私達は、眼で合議した。そして、私が答えた。
『困ったことには、私はまだちっとも眠くないのだ。』
『それからここに一つの告白がある。』
ルセアニア人が続いた。
『この頃、頑固な不眠症が取っ憑《つ》いていて、僕を離れないのです。』
『そう来なければうそです。』彼女がアストラカンの中から叫んだ。『多分私たちは、羅馬《ローマ》へ着くまでのこの一晩を、自由に語り明かして使うことでしょう。共通の新しい思想に昂奮している私達にとって、寝て過ごすべくあまりに惜しい今夜ですから――。』
車掌は、勝手にと言うように、帽子へ手をやって、廊下へ退いた。車扉《ドア》が流れて、音とともに外部を遮断した。
彼女は、私達に向き直った。
『私は、多くの愉快な話材を、旅行用として、身体《からだ》のあちこちに隠しているのです。』
こう言って、彼女は立ち上った。
『何という常識のない暑さ! 私の判断では、確かにこの汽車は機関の余剰スチイムを車内へ向けて濫費しています。』
そうして、彼女は、私達が抗議するひまもなく、今まで彼女を、外見上ほかの女と同種に呈示《プレゼント》していた、その唯一のアストラカン外套の扮装を、とうとう見事に拒絶してしまったのである。
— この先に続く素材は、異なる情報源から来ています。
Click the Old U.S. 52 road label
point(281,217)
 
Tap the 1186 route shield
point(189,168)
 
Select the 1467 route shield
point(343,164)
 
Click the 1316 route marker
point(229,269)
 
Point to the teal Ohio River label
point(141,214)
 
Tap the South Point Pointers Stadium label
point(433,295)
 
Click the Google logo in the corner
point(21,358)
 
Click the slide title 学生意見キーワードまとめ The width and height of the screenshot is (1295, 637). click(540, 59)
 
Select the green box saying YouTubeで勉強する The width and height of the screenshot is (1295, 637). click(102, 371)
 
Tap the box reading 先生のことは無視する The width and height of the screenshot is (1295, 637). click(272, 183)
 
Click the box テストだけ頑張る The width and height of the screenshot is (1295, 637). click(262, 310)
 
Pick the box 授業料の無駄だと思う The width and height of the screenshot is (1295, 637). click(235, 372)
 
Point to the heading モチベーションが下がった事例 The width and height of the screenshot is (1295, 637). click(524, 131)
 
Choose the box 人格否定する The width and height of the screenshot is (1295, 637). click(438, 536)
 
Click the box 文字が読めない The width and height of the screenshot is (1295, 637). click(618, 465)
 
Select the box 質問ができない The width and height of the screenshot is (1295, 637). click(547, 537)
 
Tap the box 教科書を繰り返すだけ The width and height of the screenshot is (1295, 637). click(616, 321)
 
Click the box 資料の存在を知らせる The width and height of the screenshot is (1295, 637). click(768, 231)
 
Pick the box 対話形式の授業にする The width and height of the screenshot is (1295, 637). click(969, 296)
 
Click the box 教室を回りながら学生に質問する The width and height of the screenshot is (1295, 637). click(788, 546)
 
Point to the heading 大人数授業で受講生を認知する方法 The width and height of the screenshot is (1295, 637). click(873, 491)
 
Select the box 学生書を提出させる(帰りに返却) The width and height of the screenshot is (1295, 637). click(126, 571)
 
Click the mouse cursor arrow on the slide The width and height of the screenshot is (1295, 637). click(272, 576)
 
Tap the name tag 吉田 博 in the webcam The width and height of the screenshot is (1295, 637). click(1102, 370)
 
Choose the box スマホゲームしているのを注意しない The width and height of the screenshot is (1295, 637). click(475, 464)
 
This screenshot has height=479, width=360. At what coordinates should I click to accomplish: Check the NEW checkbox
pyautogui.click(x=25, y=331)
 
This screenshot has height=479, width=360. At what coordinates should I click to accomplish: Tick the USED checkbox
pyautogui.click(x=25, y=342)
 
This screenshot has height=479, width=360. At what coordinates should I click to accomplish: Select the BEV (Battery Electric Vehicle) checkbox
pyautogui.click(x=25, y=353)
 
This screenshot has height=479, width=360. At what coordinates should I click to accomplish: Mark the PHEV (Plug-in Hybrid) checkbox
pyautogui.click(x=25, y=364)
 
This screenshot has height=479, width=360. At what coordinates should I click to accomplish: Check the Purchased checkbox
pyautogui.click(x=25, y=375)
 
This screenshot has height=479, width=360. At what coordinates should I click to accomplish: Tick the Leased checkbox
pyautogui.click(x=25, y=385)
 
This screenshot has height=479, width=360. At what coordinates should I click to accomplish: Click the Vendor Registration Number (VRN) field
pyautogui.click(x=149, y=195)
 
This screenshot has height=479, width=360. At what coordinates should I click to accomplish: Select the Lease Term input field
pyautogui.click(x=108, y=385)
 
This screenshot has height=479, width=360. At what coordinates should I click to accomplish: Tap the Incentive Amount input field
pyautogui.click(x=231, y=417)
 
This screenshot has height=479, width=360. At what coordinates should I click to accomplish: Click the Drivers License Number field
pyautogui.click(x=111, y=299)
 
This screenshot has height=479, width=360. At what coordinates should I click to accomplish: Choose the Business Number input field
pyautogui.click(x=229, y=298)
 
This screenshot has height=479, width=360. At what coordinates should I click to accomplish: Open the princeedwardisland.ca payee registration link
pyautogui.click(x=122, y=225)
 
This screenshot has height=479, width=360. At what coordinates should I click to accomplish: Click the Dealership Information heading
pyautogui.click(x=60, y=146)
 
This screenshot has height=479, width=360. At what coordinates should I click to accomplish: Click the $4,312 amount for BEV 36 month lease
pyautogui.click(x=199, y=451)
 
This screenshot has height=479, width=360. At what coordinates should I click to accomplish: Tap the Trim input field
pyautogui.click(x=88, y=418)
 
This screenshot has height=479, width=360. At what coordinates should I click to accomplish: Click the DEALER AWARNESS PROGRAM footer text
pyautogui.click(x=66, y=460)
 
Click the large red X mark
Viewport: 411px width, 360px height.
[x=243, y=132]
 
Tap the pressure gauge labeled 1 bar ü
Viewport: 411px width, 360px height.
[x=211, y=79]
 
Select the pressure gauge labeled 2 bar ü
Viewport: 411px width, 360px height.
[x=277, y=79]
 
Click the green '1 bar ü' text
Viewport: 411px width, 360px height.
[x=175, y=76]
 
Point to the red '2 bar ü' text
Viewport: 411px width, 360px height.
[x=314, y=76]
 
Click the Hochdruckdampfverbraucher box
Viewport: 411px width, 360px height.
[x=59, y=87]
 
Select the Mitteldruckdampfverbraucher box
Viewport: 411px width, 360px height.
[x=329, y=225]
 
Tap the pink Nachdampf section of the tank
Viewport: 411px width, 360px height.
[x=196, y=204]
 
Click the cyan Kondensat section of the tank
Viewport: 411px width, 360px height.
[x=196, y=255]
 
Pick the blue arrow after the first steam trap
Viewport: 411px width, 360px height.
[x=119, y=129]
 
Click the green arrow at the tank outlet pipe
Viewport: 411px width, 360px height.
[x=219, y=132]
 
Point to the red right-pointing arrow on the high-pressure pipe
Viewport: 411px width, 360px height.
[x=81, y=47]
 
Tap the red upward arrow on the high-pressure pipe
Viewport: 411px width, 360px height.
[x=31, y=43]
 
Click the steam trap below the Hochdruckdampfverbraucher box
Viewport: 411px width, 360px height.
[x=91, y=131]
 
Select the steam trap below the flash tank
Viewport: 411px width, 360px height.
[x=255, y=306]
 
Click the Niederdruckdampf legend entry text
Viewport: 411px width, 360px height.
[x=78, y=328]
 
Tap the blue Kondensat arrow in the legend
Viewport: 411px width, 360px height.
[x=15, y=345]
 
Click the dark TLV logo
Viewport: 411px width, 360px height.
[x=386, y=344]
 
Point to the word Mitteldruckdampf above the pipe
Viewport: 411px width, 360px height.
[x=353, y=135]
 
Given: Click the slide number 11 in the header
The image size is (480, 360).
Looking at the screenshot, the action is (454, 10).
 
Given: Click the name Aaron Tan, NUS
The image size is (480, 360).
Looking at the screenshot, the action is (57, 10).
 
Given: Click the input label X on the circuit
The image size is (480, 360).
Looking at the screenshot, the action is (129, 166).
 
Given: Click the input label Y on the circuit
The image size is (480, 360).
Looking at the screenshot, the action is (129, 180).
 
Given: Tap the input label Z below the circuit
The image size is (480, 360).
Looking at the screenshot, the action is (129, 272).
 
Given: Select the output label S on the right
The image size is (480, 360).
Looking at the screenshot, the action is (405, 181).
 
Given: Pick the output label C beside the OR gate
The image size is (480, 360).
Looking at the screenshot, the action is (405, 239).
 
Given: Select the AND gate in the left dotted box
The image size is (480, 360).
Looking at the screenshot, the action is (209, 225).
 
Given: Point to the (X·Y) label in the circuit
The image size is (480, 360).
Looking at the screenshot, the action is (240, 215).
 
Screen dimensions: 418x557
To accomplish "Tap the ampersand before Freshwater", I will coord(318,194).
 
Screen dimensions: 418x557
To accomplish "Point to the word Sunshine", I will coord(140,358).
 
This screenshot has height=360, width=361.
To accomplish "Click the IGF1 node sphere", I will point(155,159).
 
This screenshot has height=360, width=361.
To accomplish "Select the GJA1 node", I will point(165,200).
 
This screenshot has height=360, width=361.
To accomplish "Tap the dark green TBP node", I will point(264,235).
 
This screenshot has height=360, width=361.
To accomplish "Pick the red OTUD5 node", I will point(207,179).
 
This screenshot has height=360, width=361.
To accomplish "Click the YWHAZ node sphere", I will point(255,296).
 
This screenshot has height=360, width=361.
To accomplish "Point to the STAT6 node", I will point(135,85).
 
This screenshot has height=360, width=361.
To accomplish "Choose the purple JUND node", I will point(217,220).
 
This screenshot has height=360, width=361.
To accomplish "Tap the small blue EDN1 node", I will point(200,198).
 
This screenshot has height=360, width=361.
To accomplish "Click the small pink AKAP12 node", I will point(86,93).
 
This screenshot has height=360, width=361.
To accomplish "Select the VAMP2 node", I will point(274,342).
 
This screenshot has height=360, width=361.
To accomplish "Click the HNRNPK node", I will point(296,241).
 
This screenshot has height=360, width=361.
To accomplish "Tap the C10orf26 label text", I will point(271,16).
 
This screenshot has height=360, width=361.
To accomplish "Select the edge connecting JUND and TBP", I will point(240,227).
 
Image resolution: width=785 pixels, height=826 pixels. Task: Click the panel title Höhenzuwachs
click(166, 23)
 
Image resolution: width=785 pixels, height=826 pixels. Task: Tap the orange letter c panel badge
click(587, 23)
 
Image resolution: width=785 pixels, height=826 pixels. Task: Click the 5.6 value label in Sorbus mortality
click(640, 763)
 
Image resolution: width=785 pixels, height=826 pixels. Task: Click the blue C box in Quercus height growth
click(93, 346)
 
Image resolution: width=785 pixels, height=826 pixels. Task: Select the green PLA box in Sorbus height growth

私たちは、恥じ入った。ルセアニア人は、自分の神経と感覚を保護するために、出来るだけこの国際裸体婦人同盟から遠ざかって、窓ぎわの壁に密着した。彼は、溜息を吐《つ》いた。
無警告に、裸体の全身が上へ伸びた。そして、彼女の手が、壁のスイッチに触れた。それが、もう一つ、万国寝台会社の到れり尽せりの魔術的設備となって現われた。車室の電灯が、緑色に一変したのだ。天井に、二つの電灯が一つずつ点《つ》くように仕掛けしてあって、釦鈕《スイッチ》を捻ると、白い光りが自動的に消えて緑いろのが生き出すのだった。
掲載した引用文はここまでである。